START

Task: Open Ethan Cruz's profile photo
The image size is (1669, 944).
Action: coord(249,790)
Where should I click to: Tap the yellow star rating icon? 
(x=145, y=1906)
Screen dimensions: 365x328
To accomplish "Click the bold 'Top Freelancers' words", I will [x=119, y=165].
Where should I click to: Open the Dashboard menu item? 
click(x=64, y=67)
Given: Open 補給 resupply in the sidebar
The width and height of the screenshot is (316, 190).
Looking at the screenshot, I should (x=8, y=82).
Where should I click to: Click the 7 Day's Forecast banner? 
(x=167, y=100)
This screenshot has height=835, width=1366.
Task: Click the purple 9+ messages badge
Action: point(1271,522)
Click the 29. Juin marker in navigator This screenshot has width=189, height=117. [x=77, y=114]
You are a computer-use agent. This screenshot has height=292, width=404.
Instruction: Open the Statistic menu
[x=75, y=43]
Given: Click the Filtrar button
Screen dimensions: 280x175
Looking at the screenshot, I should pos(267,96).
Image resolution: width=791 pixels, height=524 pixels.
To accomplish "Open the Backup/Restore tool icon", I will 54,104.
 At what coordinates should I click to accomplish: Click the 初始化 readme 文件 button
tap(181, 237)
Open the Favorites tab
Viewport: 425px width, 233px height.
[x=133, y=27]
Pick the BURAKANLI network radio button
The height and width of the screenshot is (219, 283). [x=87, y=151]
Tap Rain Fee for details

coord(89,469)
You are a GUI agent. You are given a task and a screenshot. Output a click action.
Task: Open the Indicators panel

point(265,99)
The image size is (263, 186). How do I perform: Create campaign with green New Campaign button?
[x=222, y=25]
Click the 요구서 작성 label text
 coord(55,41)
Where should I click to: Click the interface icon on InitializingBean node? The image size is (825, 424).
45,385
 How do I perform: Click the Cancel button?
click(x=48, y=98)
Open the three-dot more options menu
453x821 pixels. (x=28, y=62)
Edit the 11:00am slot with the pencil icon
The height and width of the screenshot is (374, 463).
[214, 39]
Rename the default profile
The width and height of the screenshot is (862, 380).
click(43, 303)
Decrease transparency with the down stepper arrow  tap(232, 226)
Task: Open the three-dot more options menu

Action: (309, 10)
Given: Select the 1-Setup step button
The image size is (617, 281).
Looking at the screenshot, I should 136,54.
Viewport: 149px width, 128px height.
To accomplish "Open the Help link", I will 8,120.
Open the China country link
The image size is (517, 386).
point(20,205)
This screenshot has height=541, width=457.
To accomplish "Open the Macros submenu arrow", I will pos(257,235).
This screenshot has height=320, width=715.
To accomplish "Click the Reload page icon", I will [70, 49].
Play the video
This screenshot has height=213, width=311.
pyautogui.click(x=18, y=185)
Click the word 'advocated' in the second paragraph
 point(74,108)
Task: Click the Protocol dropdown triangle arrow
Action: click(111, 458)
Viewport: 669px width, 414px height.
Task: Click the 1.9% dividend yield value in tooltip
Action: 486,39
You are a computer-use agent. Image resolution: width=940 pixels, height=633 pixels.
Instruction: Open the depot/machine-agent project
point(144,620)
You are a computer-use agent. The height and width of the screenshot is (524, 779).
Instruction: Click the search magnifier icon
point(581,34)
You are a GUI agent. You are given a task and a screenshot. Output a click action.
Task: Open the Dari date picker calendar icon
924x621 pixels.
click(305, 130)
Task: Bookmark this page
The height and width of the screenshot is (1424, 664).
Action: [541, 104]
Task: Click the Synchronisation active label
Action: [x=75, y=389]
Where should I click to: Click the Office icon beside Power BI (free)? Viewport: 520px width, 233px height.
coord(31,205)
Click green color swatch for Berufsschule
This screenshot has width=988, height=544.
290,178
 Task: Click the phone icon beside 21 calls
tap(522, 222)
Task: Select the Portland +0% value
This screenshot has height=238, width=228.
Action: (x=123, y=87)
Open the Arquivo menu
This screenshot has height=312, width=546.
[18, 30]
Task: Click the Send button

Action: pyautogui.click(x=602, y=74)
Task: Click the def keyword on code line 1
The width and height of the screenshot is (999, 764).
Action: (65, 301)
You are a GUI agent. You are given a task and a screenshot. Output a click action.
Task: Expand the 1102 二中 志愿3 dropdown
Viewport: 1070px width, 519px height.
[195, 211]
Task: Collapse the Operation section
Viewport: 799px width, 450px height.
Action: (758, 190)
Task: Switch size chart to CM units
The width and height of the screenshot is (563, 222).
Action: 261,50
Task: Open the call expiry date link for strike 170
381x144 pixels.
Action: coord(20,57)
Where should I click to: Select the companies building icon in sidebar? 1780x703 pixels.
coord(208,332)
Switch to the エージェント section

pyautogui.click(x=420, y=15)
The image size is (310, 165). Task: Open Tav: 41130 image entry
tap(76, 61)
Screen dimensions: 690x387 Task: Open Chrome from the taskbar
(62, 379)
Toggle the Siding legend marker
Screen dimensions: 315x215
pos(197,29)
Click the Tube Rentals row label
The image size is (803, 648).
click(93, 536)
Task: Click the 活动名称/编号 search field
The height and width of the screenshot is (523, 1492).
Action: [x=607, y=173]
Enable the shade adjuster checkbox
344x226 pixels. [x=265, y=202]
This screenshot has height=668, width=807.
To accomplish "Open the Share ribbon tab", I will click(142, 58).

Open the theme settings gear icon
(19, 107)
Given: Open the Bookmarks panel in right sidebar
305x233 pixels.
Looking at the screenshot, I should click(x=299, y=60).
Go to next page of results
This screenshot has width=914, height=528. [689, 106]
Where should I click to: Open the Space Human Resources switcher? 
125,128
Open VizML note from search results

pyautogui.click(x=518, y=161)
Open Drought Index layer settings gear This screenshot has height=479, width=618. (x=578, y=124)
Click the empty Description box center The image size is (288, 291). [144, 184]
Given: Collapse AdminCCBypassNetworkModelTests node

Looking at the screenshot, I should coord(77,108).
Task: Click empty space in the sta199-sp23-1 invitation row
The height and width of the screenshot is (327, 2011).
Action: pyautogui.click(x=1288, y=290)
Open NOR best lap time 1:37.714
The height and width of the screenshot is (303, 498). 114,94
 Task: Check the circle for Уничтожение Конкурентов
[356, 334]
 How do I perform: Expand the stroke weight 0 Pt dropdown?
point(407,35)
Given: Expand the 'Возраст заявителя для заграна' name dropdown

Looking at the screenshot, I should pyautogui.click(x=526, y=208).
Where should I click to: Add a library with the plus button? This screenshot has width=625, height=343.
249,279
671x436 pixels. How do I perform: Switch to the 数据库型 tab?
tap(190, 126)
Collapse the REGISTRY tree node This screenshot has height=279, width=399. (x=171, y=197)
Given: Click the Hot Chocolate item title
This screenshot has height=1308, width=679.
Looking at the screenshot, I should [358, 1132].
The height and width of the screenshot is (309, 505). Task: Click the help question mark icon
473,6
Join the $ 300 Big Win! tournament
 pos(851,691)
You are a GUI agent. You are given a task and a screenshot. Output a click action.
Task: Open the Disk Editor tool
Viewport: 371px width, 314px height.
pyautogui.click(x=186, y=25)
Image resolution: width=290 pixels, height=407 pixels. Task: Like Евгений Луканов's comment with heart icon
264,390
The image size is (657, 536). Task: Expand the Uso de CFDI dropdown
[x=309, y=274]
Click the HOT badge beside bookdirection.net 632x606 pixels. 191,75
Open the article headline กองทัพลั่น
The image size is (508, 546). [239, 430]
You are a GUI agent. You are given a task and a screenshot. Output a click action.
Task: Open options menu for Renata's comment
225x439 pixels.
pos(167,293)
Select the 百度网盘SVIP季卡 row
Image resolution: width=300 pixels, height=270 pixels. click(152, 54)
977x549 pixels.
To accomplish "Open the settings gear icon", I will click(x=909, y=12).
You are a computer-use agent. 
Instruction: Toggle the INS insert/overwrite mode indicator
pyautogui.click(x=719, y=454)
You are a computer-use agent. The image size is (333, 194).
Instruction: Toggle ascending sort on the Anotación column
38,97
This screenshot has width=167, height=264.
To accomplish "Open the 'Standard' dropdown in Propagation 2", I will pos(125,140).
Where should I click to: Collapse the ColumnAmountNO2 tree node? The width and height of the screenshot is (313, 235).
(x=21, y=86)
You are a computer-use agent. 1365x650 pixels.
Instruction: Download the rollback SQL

END

What is being asked:
Take the listing lines from the one with "Click the Tube Rentals row label" through the one with "344x226 pixels. [x=265, y=202]", swap "checkbox" for "tick box", and change nothing else. Give back only those lines.

Full output:
Click the Tube Rentals row label
The image size is (803, 648).
click(93, 536)
Task: Click the 活动名称/编号 search field
The height and width of the screenshot is (523, 1492).
Action: [x=607, y=173]
Enable the shade adjuster tick box
344x226 pixels. [x=265, y=202]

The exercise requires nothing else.